• WHAT NEEDS TO BE DONE: Copy each of the records below word for word.

• PROVIDED INFORMATION:
* * *
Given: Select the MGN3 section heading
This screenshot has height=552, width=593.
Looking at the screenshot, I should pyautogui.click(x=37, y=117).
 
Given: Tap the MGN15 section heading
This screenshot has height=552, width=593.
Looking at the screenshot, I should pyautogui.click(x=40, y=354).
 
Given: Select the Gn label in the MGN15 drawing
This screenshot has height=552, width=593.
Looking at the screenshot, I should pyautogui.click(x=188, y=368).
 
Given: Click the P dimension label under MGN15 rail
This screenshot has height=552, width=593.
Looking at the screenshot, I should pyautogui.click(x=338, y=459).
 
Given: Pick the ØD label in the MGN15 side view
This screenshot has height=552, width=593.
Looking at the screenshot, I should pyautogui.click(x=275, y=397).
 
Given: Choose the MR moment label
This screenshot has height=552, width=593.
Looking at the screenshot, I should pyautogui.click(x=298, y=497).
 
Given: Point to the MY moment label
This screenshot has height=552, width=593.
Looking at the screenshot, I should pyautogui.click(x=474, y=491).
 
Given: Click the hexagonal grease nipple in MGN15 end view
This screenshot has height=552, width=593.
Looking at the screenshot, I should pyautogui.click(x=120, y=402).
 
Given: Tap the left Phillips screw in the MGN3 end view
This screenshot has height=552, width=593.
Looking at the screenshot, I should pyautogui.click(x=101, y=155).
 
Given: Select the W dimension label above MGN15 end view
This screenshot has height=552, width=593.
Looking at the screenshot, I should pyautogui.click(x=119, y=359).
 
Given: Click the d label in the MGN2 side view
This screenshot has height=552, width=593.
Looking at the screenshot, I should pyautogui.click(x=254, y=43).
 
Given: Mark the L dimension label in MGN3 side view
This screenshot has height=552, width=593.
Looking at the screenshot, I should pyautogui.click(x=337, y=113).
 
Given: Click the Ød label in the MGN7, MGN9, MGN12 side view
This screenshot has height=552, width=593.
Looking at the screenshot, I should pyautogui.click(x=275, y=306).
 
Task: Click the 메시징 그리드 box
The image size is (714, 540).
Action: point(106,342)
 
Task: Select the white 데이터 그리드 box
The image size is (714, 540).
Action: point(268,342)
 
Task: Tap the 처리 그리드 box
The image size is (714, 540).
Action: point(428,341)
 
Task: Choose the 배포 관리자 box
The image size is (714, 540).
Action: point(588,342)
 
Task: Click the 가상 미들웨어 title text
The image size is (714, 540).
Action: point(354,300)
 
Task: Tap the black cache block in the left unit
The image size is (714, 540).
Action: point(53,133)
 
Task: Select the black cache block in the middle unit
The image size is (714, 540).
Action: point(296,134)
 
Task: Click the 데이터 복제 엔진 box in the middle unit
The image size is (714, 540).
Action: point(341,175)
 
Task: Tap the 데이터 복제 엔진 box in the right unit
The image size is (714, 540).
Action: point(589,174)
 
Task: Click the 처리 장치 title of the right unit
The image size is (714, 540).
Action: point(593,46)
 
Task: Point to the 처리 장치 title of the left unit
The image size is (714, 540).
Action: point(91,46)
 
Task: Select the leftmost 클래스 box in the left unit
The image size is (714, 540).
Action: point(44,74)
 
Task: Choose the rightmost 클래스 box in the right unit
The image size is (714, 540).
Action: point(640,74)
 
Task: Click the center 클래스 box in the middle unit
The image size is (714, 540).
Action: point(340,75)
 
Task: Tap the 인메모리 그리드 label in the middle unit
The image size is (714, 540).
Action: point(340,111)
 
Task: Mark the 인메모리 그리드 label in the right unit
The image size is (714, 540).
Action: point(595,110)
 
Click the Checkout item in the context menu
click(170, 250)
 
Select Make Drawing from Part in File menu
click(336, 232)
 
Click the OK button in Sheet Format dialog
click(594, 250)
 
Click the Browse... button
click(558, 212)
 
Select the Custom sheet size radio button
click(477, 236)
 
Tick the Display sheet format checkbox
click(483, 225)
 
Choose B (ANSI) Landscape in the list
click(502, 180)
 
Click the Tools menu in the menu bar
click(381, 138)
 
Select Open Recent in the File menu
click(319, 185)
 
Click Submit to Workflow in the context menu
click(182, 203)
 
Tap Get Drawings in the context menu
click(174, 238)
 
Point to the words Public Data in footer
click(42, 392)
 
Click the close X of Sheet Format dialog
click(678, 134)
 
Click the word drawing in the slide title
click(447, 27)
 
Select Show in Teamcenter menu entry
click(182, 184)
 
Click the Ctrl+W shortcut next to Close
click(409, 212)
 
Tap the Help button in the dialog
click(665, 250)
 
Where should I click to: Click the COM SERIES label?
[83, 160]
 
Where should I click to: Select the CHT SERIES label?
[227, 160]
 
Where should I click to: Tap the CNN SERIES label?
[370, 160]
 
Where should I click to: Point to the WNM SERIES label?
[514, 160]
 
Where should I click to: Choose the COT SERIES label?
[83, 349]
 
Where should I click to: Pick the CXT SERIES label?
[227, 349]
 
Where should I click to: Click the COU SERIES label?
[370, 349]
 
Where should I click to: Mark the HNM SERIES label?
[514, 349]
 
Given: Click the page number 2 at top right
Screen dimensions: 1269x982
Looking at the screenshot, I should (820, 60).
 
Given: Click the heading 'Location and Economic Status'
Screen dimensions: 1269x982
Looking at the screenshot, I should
* * *
• ANSWER TO THIS TASK:
Given: Select the MGN3 section heading
This screenshot has height=552, width=593.
Looking at the screenshot, I should pyautogui.click(x=37, y=117).
 
Given: Tap the MGN15 section heading
This screenshot has height=552, width=593.
Looking at the screenshot, I should pyautogui.click(x=40, y=354).
 
Given: Select the Gn label in the MGN15 drawing
This screenshot has height=552, width=593.
Looking at the screenshot, I should pyautogui.click(x=188, y=368).
 
Given: Click the P dimension label under MGN15 rail
This screenshot has height=552, width=593.
Looking at the screenshot, I should pyautogui.click(x=338, y=459).
 
Given: Pick the ØD label in the MGN15 side view
This screenshot has height=552, width=593.
Looking at the screenshot, I should pyautogui.click(x=275, y=397).
 
Given: Choose the MR moment label
This screenshot has height=552, width=593.
Looking at the screenshot, I should pyautogui.click(x=298, y=497).
 
Given: Point to the MY moment label
This screenshot has height=552, width=593.
Looking at the screenshot, I should pyautogui.click(x=474, y=491).
 
Given: Click the hexagonal grease nipple in MGN15 end view
This screenshot has height=552, width=593.
Looking at the screenshot, I should pyautogui.click(x=120, y=402).
 
Given: Tap the left Phillips screw in the MGN3 end view
This screenshot has height=552, width=593.
Looking at the screenshot, I should pyautogui.click(x=101, y=155).
 
Given: Select the W dimension label above MGN15 end view
This screenshot has height=552, width=593.
Looking at the screenshot, I should pyautogui.click(x=119, y=359).
 
Given: Click the d label in the MGN2 side view
This screenshot has height=552, width=593.
Looking at the screenshot, I should pyautogui.click(x=254, y=43).
 
Given: Mark the L dimension label in MGN3 side view
This screenshot has height=552, width=593.
Looking at the screenshot, I should pyautogui.click(x=337, y=113).
 
Given: Click the Ød label in the MGN7, MGN9, MGN12 side view
This screenshot has height=552, width=593.
Looking at the screenshot, I should pyautogui.click(x=275, y=306).
 
Task: Click the 메시징 그리드 box
The image size is (714, 540).
Action: point(106,342)
 
Task: Select the white 데이터 그리드 box
The image size is (714, 540).
Action: point(268,342)
 
Task: Tap the 처리 그리드 box
The image size is (714, 540).
Action: point(428,341)
 
Task: Choose the 배포 관리자 box
The image size is (714, 540).
Action: point(588,342)
 
Task: Click the 가상 미들웨어 title text
The image size is (714, 540).
Action: point(354,300)
 
Task: Tap the black cache block in the left unit
The image size is (714, 540).
Action: point(53,133)
 
Task: Select the black cache block in the middle unit
The image size is (714, 540).
Action: point(296,134)
 
Task: Click the 데이터 복제 엔진 box in the middle unit
The image size is (714, 540).
Action: point(341,175)
 
Task: Tap the 데이터 복제 엔진 box in the right unit
The image size is (714, 540).
Action: point(589,174)
 
Task: Click the 처리 장치 title of the right unit
The image size is (714, 540).
Action: point(593,46)
 
Task: Point to the 처리 장치 title of the left unit
The image size is (714, 540).
Action: point(91,46)
 
Task: Select the leftmost 클래스 box in the left unit
The image size is (714, 540).
Action: point(44,74)
 
Task: Choose the rightmost 클래스 box in the right unit
The image size is (714, 540).
Action: point(640,74)
 
Task: Click the center 클래스 box in the middle unit
The image size is (714, 540).
Action: point(340,75)
 
Task: Tap the 인메모리 그리드 label in the middle unit
The image size is (714, 540).
Action: point(340,111)
 
Task: Mark the 인메모리 그리드 label in the right unit
The image size is (714, 540).
Action: point(595,110)
 
Click the Checkout item in the context menu
click(170, 250)
 
Select Make Drawing from Part in File menu
click(336, 232)
 
Click the OK button in Sheet Format dialog
click(594, 250)
 
Click the Browse... button
click(558, 212)
 
Select the Custom sheet size radio button
click(477, 236)
 
Tick the Display sheet format checkbox
click(483, 225)
 
Choose B (ANSI) Landscape in the list
click(502, 180)
 
Click the Tools menu in the menu bar
click(381, 138)
 
Select Open Recent in the File menu
click(319, 185)
 
Click Submit to Workflow in the context menu
click(182, 203)
 
Tap Get Drawings in the context menu
click(174, 238)
 
Point to the words Public Data in footer
click(42, 392)
 
Click the close X of Sheet Format dialog
click(678, 134)
 
Click the word drawing in the slide title
click(447, 27)
 
Select Show in Teamcenter menu entry
click(182, 184)
 
Click the Ctrl+W shortcut next to Close
click(409, 212)
 
Tap the Help button in the dialog
click(665, 250)
 
Where should I click to: Click the COM SERIES label?
[83, 160]
 
Where should I click to: Select the CHT SERIES label?
[227, 160]
 
Where should I click to: Tap the CNN SERIES label?
[370, 160]
 
Where should I click to: Point to the WNM SERIES label?
[514, 160]
 
Where should I click to: Choose the COT SERIES label?
[83, 349]
 
Where should I click to: Pick the CXT SERIES label?
[227, 349]
 
Where should I click to: Click the COU SERIES label?
[370, 349]
 
Where should I click to: Mark the HNM SERIES label?
[514, 349]
 
Given: Click the page number 2 at top right
Screen dimensions: 1269x982
Looking at the screenshot, I should (820, 60).
 
Given: Click the heading 'Location and Economic Status'
Screen dimensions: 1269x982
Looking at the screenshot, I should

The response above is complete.